After sidling bent-kneed from the toldilla, punishing his belly against the desks hard edge as he did so, he walked over to the railing. De Salcedo and de Torres were leaning there and talking in low tones. The big bulb above gleamed on the page’s red-gold hair and on the interpreter’s full black beard. It also bounced pinkishly off the priest’s smooth-shaven jowls and the light scarlet robe of the Rogerian order. His cowl, thrown back, served as a bag for scratch paper, pens, an ink bottle, tiny wrenches and screwdrivers, a book of cryptography, a slide rule, and a manual of angelic principles.

‘’Well, old rind,“ said young de Salcedo familiarly, ”what do you hear from Las Palmas?“

“Nothing now. Too much interference from that.” He pointed to the moon riding the horizon ahead of them. “What an orb!” bellowed the priest. “It’s as big and red as my revered nose!”

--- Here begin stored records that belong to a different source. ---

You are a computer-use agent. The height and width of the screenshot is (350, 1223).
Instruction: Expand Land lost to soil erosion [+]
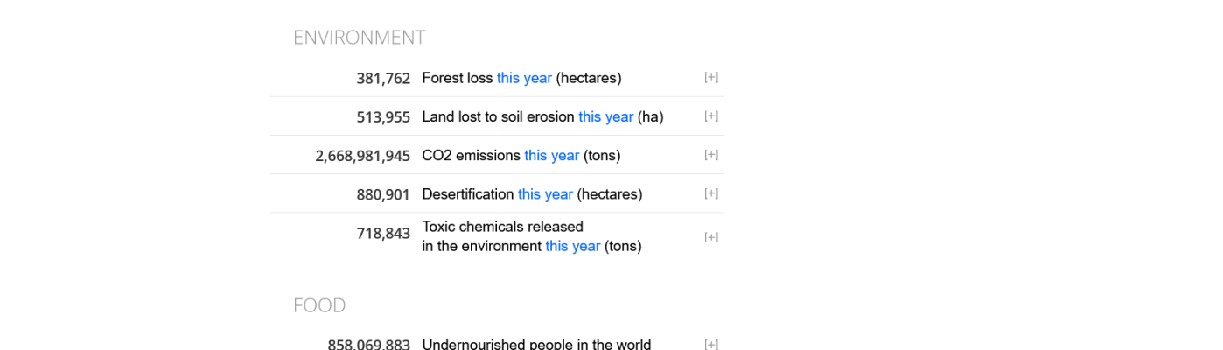tap(711, 116)
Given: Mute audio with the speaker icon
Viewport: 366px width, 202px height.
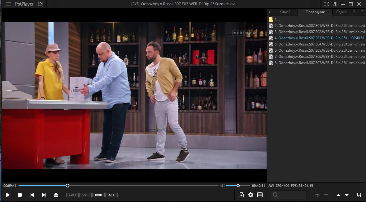Looking at the screenshot, I should (222, 186).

The two sailors laughed, and de Salcedo said, “But it will get smaller and paler as the night grows, Father. And your proboscis will, on the contrary, become larger and more sparkling in inverse proportion according to the square of the ascent—”

He stopped and grinned, for the monk had suddenly dipped his nose, like a porpoise diving into the sea, raised it again, like the same animal jumping from a wave, and then once more plunged it into the heavy currents of their breath. Nose to nose, he faced them, his twinkling little eyes seeming to emit sparks like the realizer in his toldilla.

Again, porpoiselike, he sniffed and snuffed several times, quite loudly. Then satisfied with what he had gleaned from their breaths, he winked at them. He did not, however, mention his findings at once, preferring to sidle toward the subject.

He said, “This Father Sparks on the Grand Canary is so entertaining. He stimulates me with all sorts of philosophical notions, both valid and fantastic. For instance, tonight, just before we were cut off by that”—he gestured at the huge bloodshot eye in the sky—“he was discussing what he called worlds of parallel time tracks, an idea originated by Dysphagius of Gotham. It’s his idea there may be other worlds in coincident but not contacting universes, that God, being infinite and of unlimited creative talent and ability, the Master Alchemist, in other words, has possibly— perhaps necessarily—created a plurality of continua in which every probable event has happened.”

“Huh?” grunted de Salcedo. “Exactly. Thus, Columbus was turned down by Queen Isabella, so this attempt to reach the Indies across the Atlantic was never made. So we could not now be standing here plunging ever deeper into Oceanus in our three cockle-shells, there would be no booster buoys strung out between us and the Canaries, and Father Sparks at Las Palmas and I on the Santa Maria would not be carrying on our fascinating conversations across the ether.

De Torres opened his mouth, but the priest silenced him with a magnificient and imperious gesture and continued.

“Or, even more ridiculous, but thought-provoking, he speculated just this evening on universes with different physical laws. One, in particular, I thought very droll. As you probably don’t know, Angelo Angelei has proved, by dropping objects from the Leaning Tower of Pisa, that different weights fall at different speeds. My delightful colleague on the Grand Canary is writing a satire which takes place in a universe where Aristotle is made out to be a liar, where all things drop with equal velocities, no matter what their size. Silly stuff, but it helps to pass the time. We keep the ether busy with our little angels.”